A CONVICTED robber hit a prison officer over the head with a table leg, pushed him through a doorway and escaped.
Connor Lee Davies, 21, was on the run for nearly two weeks before he handed himself in at Wrexham Police Station.
Mold Crown Court heard how Davies received a seven-year sentence for robbery at Mold Crown Court in 2010.
He was sent to Altcourse Prison in Liverpool and his family were able to visit.
But Stephen Edwards, defending, said for some reason he was then detained at various other prisons in different parts of the country, including Doncaster and Torquay.
He ended up at the Thorncross open youth custody centre near Warrington but when he heard bad news about his mother’s health he panicked because he had not seen his family for a long time.

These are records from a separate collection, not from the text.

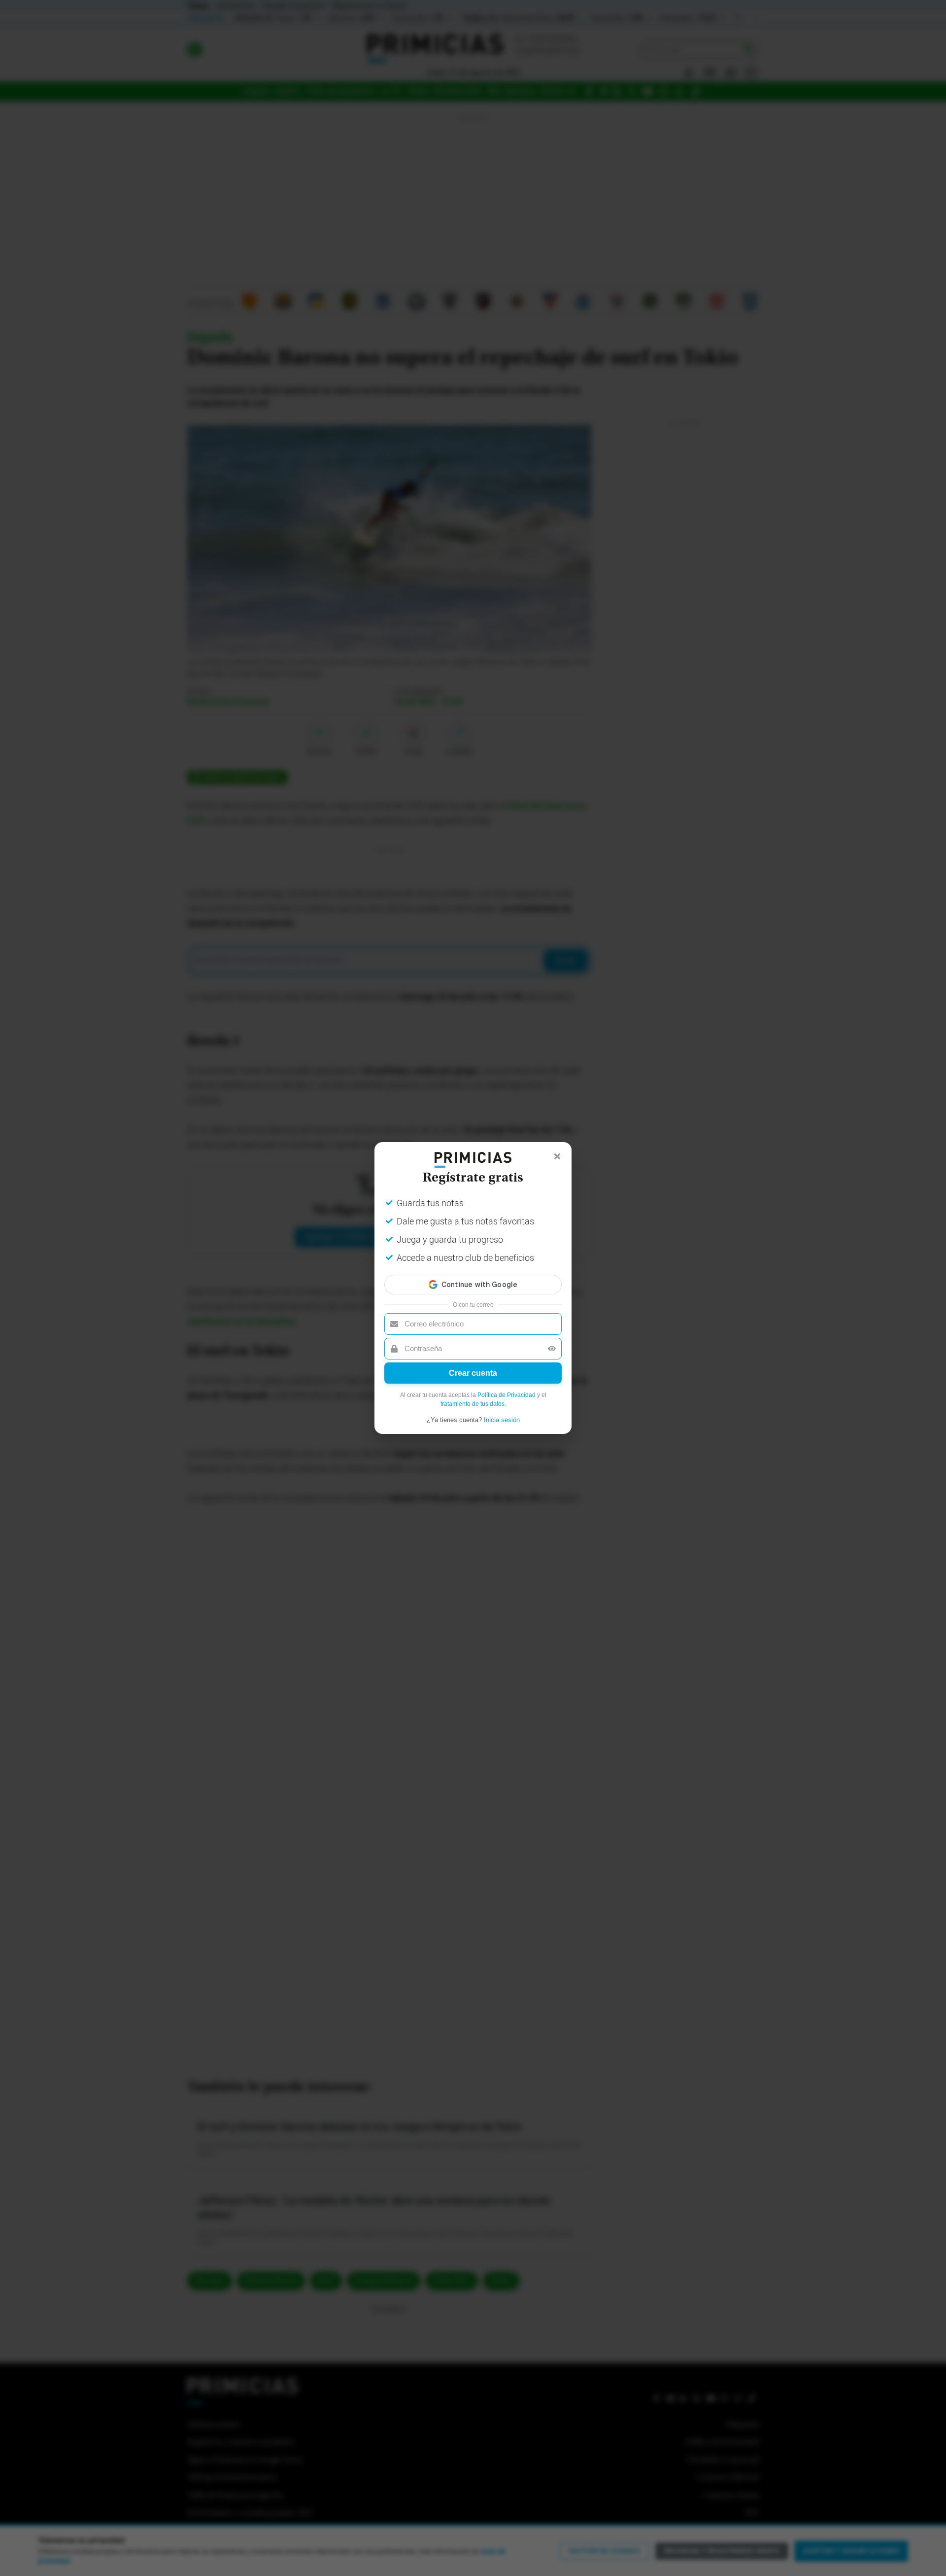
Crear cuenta (473, 1373)
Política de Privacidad (506, 1395)
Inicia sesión (502, 1420)
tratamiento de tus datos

Davies broke a table and used the leg to try and smash a window.
A prison officer opened the front door of the unit to investigate what was going on.
But as he did so Davies ran at him brandishing the table leg, which had screws sticking out.
He hit the officer, Colin Charles Munn, on the head and knocked him to the floor.
That was on January 19 and he was at large until February 2 when he surrendered himself to police.
Prosecutor Anna Pope played CCTV evidence of the incident to the court and said the officer had been unable to return to work nights.
Judge Peter Heywood gave him an eight-month sentence to be served consecutively to his current sentence.
He said that would extend his earliest release date by a few months.
The judge added it was said moving to different prisons had had an unsettling effect on Davies, of Queensway, Wrexham, and when he heard bad news about his mother’s health he was concerned because, having moved around, he had not seen his family for some time.
“You impulsively decided to try to escape,” the judge told him.
Fortunately the injuries were minor.
Davies admitted an escape charge last March but denied assaulting the officer.
A trial was due to be heard yesterday but he changed his plea to guilty after CCTV of the incident was produced by the prosecution.
The judge asked for a full explanation from the CPS why the CCTV had only been produced on the morning of the trial.
If it had been produced in March the matter would have been disposed of at that stage without “today’s fiasco”, he said.